Typical examination takes 3 years or longer depending on the technology area. The program provides significant acceleration of the examination process. Accelerated examination can be particularly valuable in technology areas that rapidly moving. Accelerated examination can also be valuable to start-ups that need to rapidly protect their technology. Extensions of time for responding to Office Actions during the examination process are still allowed but that will remove the application from the accelerated examination program.

Friday, April 8, 2011

U.S. Government Shutdown Looms: Effect on Patent Filing and Prosecution

We have received the following press release from the U.S. Patent and Trademark Office:

USPTO Prepares for Possible Government Shutdown

In the event of a government shutdown on April 9, 2011, the United States Patent and Trademark Office will remain open and continue to operate as usual for a period of six business days – through Monday, April 18, 2011 -- because the USPTO has enough available reserves, not linked to the current fiscal year, to remain in operation until then. Should a shutdown occur and continue longer than the six-day period, we anticipate that limited staff will be able to continue to work to accept new electronic applications and maintain IT infrastructure, among other functions. More information will be posted on [the USPTO] website as it becomes available. Thank you.

Sunday, April 3, 2011

Mr. Shaw and the Flashing Cat's Eyes

You know those little reflectors in the middle of the road that show you where the lanes are?  Someone had to invent them.  And someone did.  On April 3, 1934, Mr. Percy Shaw applied for a British patent entitled "Improvements relating to Blocks for Road Surface."   

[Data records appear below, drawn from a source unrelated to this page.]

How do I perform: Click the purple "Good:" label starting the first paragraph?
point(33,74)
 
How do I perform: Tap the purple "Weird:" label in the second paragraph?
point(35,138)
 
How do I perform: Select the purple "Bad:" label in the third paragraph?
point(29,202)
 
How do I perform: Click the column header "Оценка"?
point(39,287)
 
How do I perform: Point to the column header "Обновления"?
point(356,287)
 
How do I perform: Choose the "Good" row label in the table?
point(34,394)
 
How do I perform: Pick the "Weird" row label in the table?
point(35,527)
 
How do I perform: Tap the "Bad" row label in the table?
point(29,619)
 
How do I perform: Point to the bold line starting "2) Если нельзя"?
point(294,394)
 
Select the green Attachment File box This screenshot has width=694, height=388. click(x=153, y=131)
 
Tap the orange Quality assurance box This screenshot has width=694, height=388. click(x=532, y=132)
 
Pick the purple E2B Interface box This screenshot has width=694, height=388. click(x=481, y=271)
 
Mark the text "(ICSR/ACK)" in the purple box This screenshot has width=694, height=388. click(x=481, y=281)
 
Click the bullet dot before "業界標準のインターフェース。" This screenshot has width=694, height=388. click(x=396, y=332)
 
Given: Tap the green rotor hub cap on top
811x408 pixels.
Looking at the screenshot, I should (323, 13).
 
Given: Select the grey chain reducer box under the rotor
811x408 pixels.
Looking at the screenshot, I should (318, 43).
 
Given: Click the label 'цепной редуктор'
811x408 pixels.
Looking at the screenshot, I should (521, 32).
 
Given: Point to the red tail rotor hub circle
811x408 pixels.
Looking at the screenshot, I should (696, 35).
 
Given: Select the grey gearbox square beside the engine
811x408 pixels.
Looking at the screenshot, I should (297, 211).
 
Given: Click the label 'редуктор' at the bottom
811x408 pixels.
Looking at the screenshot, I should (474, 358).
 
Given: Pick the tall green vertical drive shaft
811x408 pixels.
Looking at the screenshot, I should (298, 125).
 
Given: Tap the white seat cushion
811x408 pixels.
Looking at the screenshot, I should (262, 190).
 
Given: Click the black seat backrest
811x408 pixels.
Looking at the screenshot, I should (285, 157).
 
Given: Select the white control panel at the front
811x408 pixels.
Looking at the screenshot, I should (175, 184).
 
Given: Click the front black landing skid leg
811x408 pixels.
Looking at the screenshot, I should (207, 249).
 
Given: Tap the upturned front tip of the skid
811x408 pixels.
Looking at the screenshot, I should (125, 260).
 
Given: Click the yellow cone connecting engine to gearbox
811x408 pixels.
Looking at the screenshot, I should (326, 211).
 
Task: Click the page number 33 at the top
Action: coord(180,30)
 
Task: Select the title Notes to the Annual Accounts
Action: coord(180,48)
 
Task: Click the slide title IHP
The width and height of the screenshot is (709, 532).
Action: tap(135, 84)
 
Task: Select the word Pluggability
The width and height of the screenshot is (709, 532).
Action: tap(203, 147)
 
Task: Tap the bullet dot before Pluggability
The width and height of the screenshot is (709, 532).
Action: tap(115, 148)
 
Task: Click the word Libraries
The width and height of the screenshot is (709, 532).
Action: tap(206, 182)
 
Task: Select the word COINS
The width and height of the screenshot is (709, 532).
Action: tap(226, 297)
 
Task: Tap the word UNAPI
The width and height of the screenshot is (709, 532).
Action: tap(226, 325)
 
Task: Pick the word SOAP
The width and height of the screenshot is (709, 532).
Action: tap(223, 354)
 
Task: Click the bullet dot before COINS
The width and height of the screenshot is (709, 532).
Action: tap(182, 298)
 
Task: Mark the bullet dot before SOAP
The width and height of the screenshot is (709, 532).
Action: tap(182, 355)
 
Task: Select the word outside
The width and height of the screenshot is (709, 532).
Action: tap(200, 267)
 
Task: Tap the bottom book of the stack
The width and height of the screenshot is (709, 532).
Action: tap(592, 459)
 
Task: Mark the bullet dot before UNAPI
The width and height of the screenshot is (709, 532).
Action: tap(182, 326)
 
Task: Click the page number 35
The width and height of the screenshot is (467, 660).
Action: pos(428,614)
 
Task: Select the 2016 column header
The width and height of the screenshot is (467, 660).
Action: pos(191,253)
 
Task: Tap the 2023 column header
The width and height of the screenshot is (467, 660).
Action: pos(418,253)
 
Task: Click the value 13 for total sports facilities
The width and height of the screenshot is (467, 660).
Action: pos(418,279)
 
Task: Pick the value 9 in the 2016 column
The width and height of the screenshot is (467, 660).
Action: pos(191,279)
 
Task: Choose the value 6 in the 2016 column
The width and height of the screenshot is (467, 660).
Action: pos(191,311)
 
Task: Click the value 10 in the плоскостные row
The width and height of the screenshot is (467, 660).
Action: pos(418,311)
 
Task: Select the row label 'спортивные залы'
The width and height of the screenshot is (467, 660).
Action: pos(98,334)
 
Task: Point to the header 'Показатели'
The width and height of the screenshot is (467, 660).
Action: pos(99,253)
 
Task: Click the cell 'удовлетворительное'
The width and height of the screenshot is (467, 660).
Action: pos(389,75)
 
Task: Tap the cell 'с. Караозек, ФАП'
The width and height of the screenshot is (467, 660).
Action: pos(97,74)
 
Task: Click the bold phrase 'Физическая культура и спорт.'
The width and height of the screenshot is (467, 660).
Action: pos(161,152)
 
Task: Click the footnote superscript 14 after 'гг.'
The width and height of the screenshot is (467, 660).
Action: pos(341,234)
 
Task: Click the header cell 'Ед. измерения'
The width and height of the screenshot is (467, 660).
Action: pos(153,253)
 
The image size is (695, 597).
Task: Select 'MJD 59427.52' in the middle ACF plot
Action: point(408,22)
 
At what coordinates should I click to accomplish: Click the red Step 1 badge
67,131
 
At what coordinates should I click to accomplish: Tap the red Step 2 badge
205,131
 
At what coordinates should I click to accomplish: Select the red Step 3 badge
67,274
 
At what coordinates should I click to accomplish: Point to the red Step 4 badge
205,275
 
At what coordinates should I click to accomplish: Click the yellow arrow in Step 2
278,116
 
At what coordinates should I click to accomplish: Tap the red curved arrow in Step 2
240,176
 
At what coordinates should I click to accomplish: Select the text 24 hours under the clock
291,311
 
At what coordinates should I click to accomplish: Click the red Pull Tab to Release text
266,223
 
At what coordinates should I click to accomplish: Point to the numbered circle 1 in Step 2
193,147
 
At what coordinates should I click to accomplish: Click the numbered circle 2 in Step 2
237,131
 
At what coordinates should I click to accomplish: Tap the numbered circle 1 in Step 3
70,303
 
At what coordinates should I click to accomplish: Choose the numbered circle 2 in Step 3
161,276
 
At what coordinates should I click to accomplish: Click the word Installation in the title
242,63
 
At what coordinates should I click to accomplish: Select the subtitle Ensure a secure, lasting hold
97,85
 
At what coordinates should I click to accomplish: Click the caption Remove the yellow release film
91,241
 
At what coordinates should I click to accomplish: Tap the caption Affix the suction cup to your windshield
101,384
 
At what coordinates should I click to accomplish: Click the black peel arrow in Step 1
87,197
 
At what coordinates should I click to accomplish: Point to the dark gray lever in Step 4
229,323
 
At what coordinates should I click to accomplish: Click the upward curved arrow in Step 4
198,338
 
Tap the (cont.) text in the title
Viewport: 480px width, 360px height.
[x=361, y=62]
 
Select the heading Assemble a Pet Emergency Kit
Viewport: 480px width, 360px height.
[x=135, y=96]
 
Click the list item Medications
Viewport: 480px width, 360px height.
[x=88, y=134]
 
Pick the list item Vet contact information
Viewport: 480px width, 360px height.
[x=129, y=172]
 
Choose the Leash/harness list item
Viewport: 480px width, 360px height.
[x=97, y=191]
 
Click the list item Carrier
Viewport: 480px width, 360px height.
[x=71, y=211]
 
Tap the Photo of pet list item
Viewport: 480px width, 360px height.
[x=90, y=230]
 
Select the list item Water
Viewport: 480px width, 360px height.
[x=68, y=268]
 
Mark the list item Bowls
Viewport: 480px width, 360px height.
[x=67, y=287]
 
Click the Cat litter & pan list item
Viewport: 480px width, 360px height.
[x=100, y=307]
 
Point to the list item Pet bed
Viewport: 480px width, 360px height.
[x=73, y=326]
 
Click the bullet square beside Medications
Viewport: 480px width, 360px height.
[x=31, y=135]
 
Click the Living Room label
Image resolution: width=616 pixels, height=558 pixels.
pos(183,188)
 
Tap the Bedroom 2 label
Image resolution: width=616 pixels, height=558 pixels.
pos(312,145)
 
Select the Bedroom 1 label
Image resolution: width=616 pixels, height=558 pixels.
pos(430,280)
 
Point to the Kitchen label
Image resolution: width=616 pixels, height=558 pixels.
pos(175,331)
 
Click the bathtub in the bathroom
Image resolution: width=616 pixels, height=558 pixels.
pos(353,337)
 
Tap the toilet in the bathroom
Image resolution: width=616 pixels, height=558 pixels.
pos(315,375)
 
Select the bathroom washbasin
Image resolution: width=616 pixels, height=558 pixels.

A key aspect of the invention was not only that they reflected the light from oncoming cars but that their raised surfaces “yield when travelled over by a vehicle wheel and sink to the level of the road surface," so that they would not be damaged when run over by vehicle tires or, worse, a snow plow.  They were mounted on a resilient white rubber cushion in a metal holder below the road surface so that they could be pushed down and pop right back up again.

As the story goes, Mr. Shaw was driving down the curvy road from the Old Dolphin public house in the town of Clayton Heights to his home in Halifax.  As Mr. Shaw was rounding a curve, a cat on a fence along the edge of the road looked at the car – and its eyes reflected his headlights back to Shaw, allowing him turn and stay on the road.  That's how he got the idea.

According to British patent No. 436,290, Mr. Shaw’s first claim reads, “A block of the type specified for road surface marking wherein the base of the rubber filling is partially supported within the metal holder so that the filling will yield by displacement and deformation or by either, when travelled over by a vehicle wheel or stepped upon by a pedestrian and sink to the level of the road surface or thereabouts.”  

Based on his invention, Mr. Shaw started Reflecting Roadstuds Ltd. to manufacture and sell his reflectors.